I thought I was going to cry about the situation of the jerk who made a lewd proposal to me as I was walking on Monday. (See my “Where The Heck Did That Come From?” post) I haven’t cried as yet. I’m not saying I won’t, I’m just saying the strong feeling has not taken over me right now. Instead, the skies opened up and poured down much needed rain on us here in sun-parched Las Cruces. I guess nature decided to cry for me while I build up to the emotional release I need. Nature got quite emotional and handed us large quarter-sized rain plops that dropped on us for about twenty minutes. This is monsoon season here in Southwest New Mexico. The result of a monsoon is large rain plops the size of nickles that rapidly grow to the size of quarters drenching everything in site for a torrential 15 to 20 minutes. The torrent is so raging that the plops hit the parched ground and have no where to go but run off in rivers of rushing water. For some reason the plops do not soak into the ground they just hit it viciously and collect into a rushing mound of H2O that is pushed and shoved by supremely heavy gusts of wind. Yep, that is our monsoon. Try walking in it and carrying an umbrella over your head to keep you dry. It doesn’t work. You have an umbrella that turns inside out and you get drenched, soaked and dripping wet. At least the temperature is hot, like about 98 degrees, and as soon as the monsoon plops stop you start drying out.
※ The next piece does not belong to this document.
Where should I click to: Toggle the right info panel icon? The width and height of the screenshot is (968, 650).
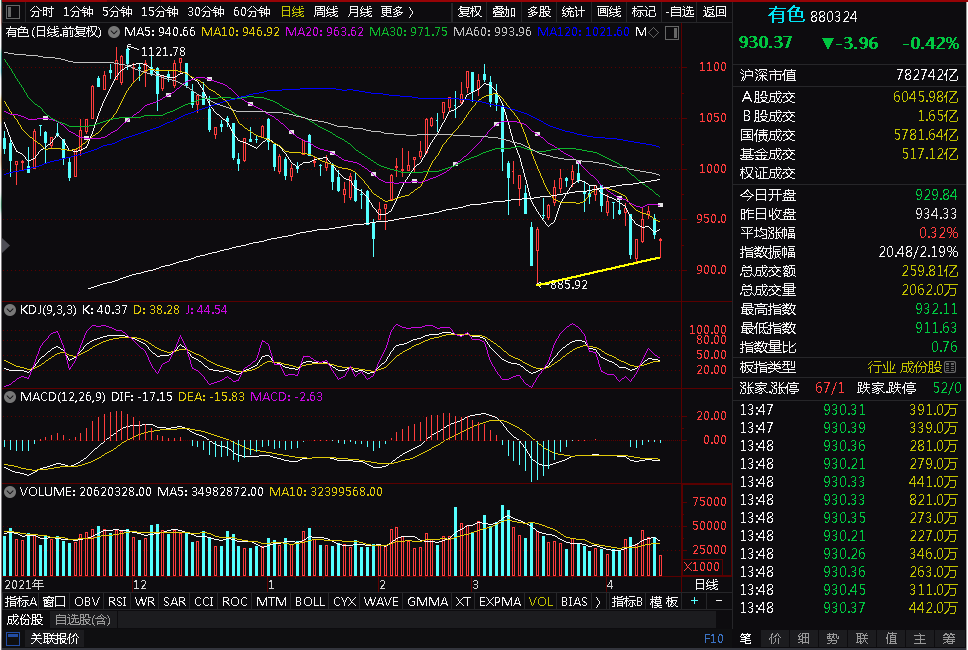(672, 33)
My dripping clothes dry within 20 minutes as I continue walking. The one thing I have come to realize I have to look out for is the lightning and of course it is important to watch out for the flash flooding. (I have only lived here in Las Cruces for about two years and I am still getting used to our weather tantrums) Such is the daily experience of our rainy season. I guess with all this water pouring out of the sky, the heavy gusts of wind, the fingers of lightning looking like they are ready to strike the earth in a firey blast, it is no wonder I won’t be crying for a day or two. Nature seems to have shown all the emotions I was feeling.
Back to the jerk who propositioned me from his car as he drove past me on Monday while I was walking to the store. I did not go to the police station today to file a report about the incident. I had intended to go there this afternoon but instead I walked to the Pic Quik to cash in the winning scratch off ticket my roommate gave me. Guess What? The scratch off ticket was not a winner. While I was there I decided to buy my on $1 scratch off ticket. I felt I needed to buy the Lucky 7’s ticket and when I asked the clerk who I have come to know what ticket he thought I should buy he also said the Lucky 7’s. That was it. My intuition and his intuition combined gave me a winning ticket. I won $7 by scratching off 3 7’s in a row. I then decided to buy a Power Ball ticket even though I did not win last week. Don’t get me wrong I don’t go crazy over the Lottery. It’s just that years ago I decided to use my own #’s and buy Power Ball and Mega Millions tickets once or twice a week. I buy the tickets weekly for about a year or two and then I stop for a month or two before I buy again. Is this a winning strategy? I don’t know, but, it works for me. I get to rest my frustration at not winning and then I start up again fresh and ready to go. Besides you can’t win if you don’t play. Come to think about it that is a great metaphor for life.